This is a submission for the Google I/O Writing Challenge

A field guide to the four ways Antigravity 2.0 lets you drive an AI coding agent, with a 10-minute SDK recipe for writing your first skill.

The architectural news worth keeping

The most useful sentence Google I/O 2026 produced was not on the main stage. It was Kevin Howe, in the Google Cloud Live segment afterward, defining the term that had been circling the keynote all morning. Asked what a harness actually is, Howe gave the answer in two beats. The model first: "LLMs are really just tokens in, tokens out." Then the layer around the model: a harness wraps the tokens-in/tokens-out core and gives the agent senses (codebase state, filesystem, environment signals) and limbs (the tools the agent can call). The set of primitives a complex task decomposes into is essentially what defines a harness.

That single framing reorganizes the entire 2.0 announcement. On the surface, Google shipped a new AI IDE. Underneath, Google did something more interesting: it consolidated one agent execution layer and exposed it through four interchangeable shells. Same harness, same tools, same skill format. Different chrome.

This is a field guide to those four shells, with one shell taken end to end so you can run it tonight.

The four shells, briefly

One harness, four shapes. The choice between them is a workflow question, not a power question.

  • Antigravity editor. The standalone IDE familiar to existing users. Best when you want source code on screen most of the time and traditional file diffs in your review loop.
  • Antigravity 2.0 (the Manager). A new Electron desktop app, built around conversations and agent artifacts. Best when you are juggling three to five agents at once on separate git worktrees and want an agent-inbox view, not a code editor view.
  • Antigravity CLI (agy). Terminal-first, scriptable, lives nicely in SSH sessions to GPU boxes and CI runners. Authenticates via Google Cloud OAuth. The unified successor to Gemini CLI: available to all Gemini CLI users at I/O, with published migration guides.
  • Antigravity SDK (pip install google-antigravity). A Python package that drops the same harness into your own scripts and apps. Takes a plain GEMINI_API_KEY from Google AI Studio.

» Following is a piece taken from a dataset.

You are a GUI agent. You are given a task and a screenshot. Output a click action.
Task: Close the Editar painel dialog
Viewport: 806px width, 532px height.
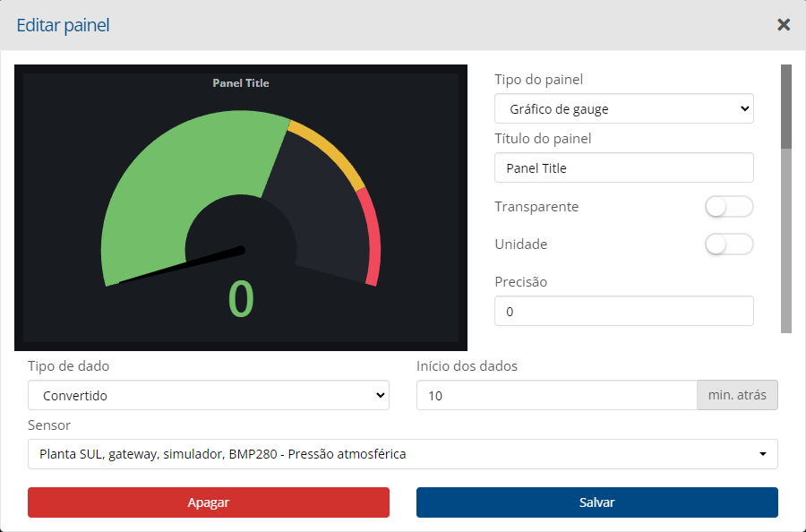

The fastest path to programmatic control of the harness.

A compressed picker:

If your workflow is... Reach for
One agent, one repo, see diffs Editor
Many agents in parallel Manager 2.0
SSH, GPU boxes, dotfiles sacred CLI
Embed agents in your own product SDK

The SDK is the shell I want to walk you through, because it is the one you can install and have producing real output in ten minutes, with no desktop session and no OAuth round-trip.

Why skills are the unlock

The single most important primitive in Antigravity 2.0 is not a tool, a model, or a UI. It is the skill: a Markdown file that tells the agent how to do a category of work. The Antigravity harness reads skills lazily, on demand, so you can stash dozens in a directory and the agent picks the relevant one when it needs it.

Here is the skill I used for the rest of this guide. Thirty lines of Markdown. Save it as AGENTS.md at the root of any small project.

# Directory triage skill

You are a directory-triage assistant. When asked to summarize or improve
a directory, follow this procedure exactly.

## Inputs

- Working directory: assume CWD unless told otherwise.
- Skip: `node_modules/`, `.git/`, `dist/`, `build/`, `.venv/`, anything
  in `.gitignore`.

## Steps

1. List the directory tree to depth 2 with `list_directory`.
2. Read `README.md` if present; otherwise read the first `*.md` you find.
3. Read `package.json` / `pyproject.toml` / `go.mod` if present.
4. Produce a 3-paragraph summary covering, in order: purpose, stack,
   current state.
5. Propose exactly three concrete improvements, each as one sentence
   stating *why* and *which file(s) would change*.

## Constraints

- Do not edit any files in this skill: read-only.
- Do not invoke `run_command` for anything other than `git status` or
  `git log -5`.
- If `AGENTS.md` exists in a subdirectory, prefer its instructions for
  that subtree.
- Cite this skill by name ("directory triage skill") at the top of
  your final summary so a reviewer can confirm you used it.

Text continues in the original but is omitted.